A Lippert Pictures throwaway...dull, stiff, stiff, and dull...
2 April 2010 | by (United States) – See all my reviews

Pier 23 (1951)

There are so many holes in this film, the best thing about it is it's less than an hour long.

It is set in a unique place, on the docks of San Francisco across from Alcatraz. And the entertainment wrestling is a fun addition, though it comes just a year after Dassin's "Night and the City" which does everything, including the wrestling, that this movie wishes it did. (I saw "Night and the City" last night, purely by coincidence. There is even one actor carryover, the wrestler/thug in both movies played by Mike Mazurki.)

But the man who wishes he was Robert Mitchum (or Bogart, or Widmark) is a clumsy, clunky Hugh Beaumont. Even his role in the movie is nebulous. He seems to just work in a boat shop, and yet shady characters keep coming to him and getting him involved in shady things. He resists, and then agrees, again and again. And he's given a continuous stream of film noir phrases, those clipped comebacks that are great when they're original, and terrible when they are imitative. There are night scenes, guns, and several femme fatales.

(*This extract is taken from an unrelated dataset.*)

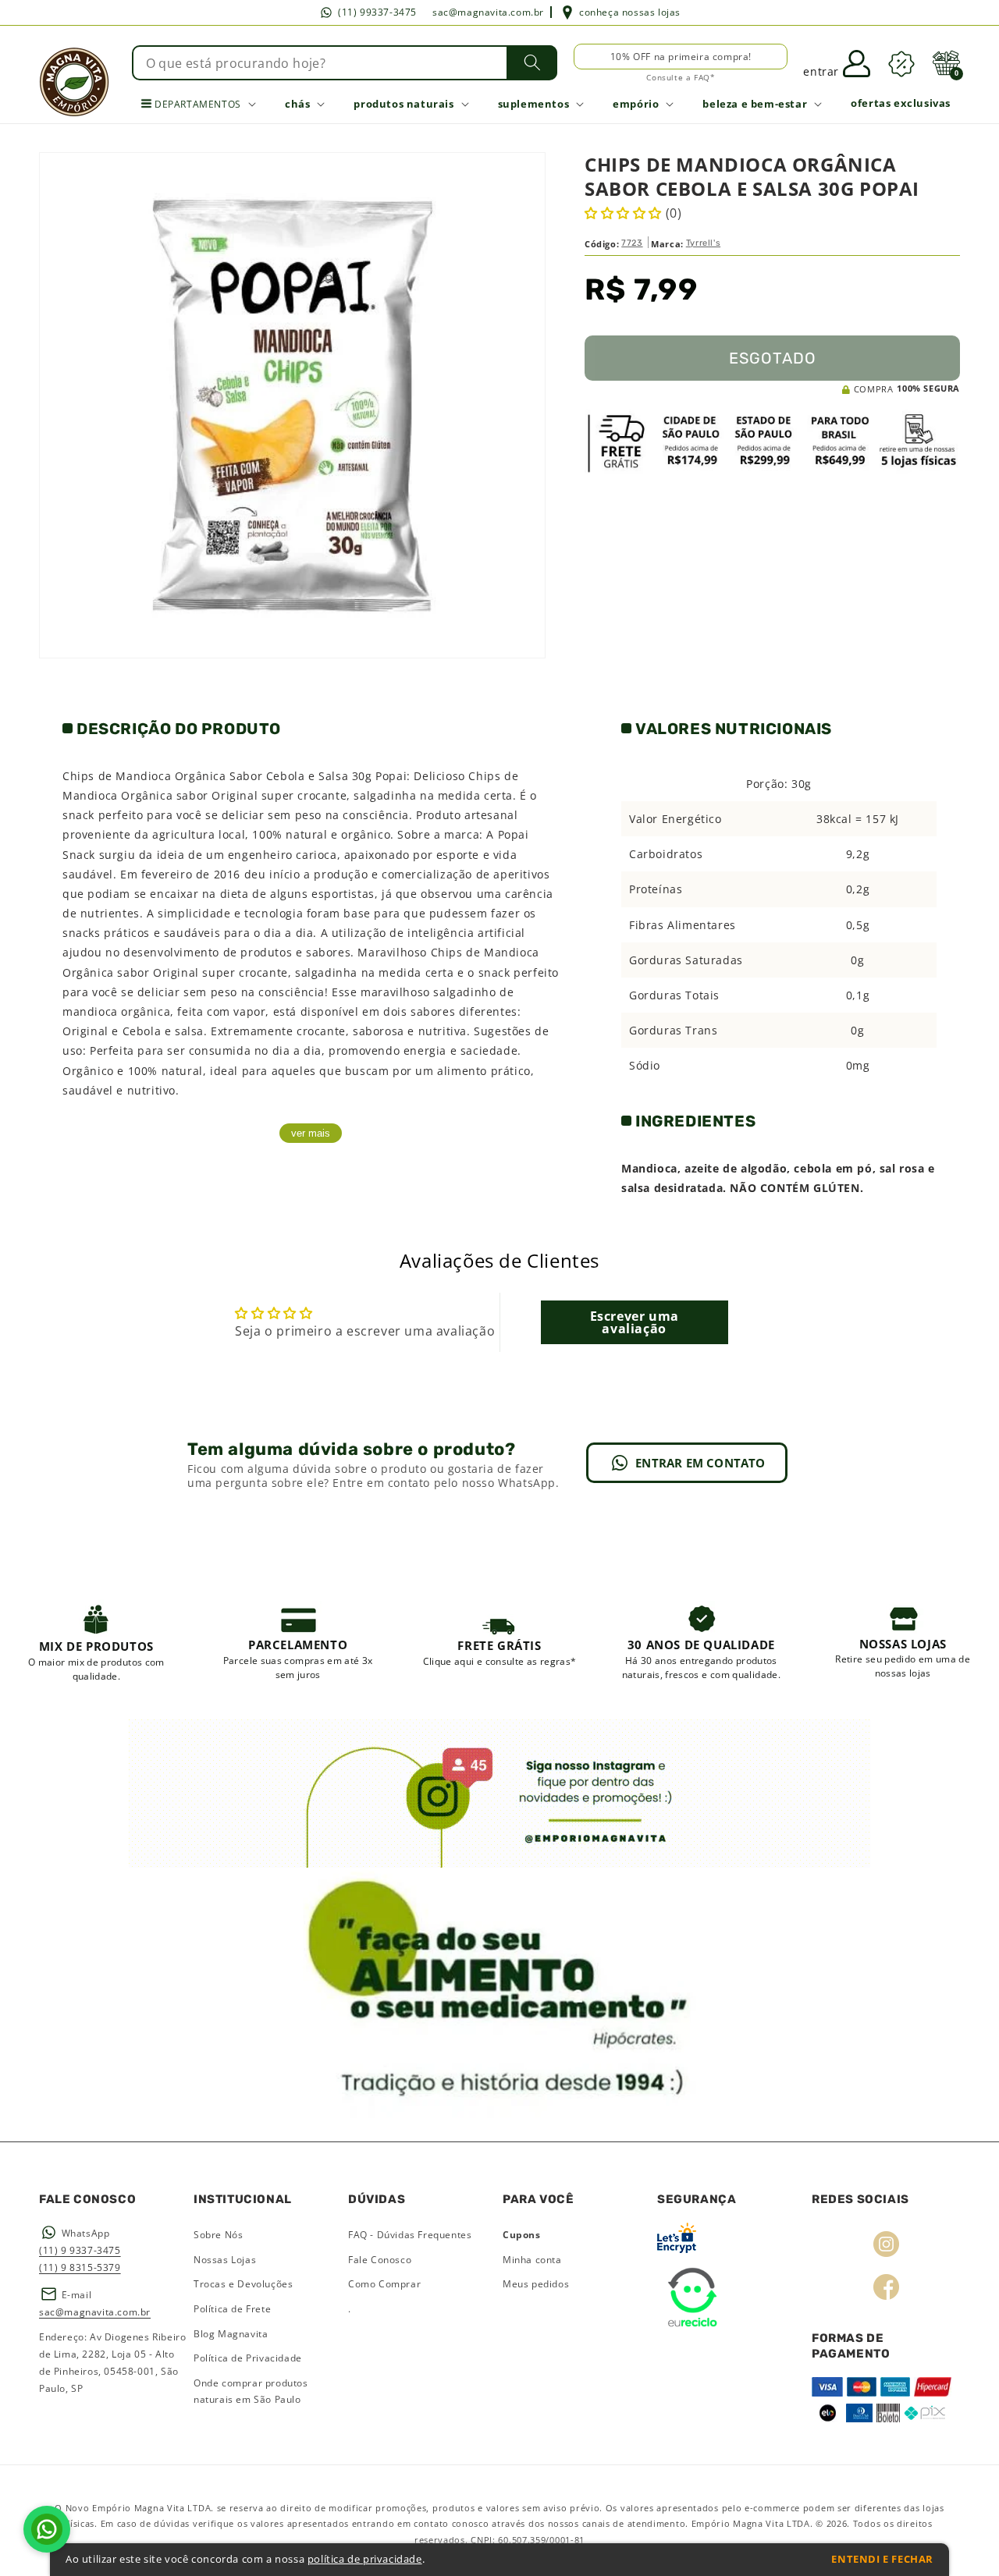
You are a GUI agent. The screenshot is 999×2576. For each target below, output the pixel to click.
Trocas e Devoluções (243, 2283)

But I'm not sure there's a plot to speak of. Rather, there is a series of little incidents that get explained from one to the next, with an occasional smack on the head between. It's patched together and weirdly dull, partly because it was intended to be second string fare right from the start, and constructed so that it could be broken up for shorter television episode broadcast, too. One script fits all? This was a Lippert Pictures strategy, and Robert L. Lippert managed to have a full fledged career doing bottom level movies like this (eat your heart out Ed Wood) and is maybe most famous for helping get Sam Fuller's career going. Fuller directed three films for Lippert for free

But that's "history," and this is a movie, flesh and blood. And you know, writing, camera-work, acting, directing, a lot of things are required to make either a good movie or a good television show, and when you don't have any of them quite right, or to put it another way, when you have all of them only half right, it's rough going. I'd skip it.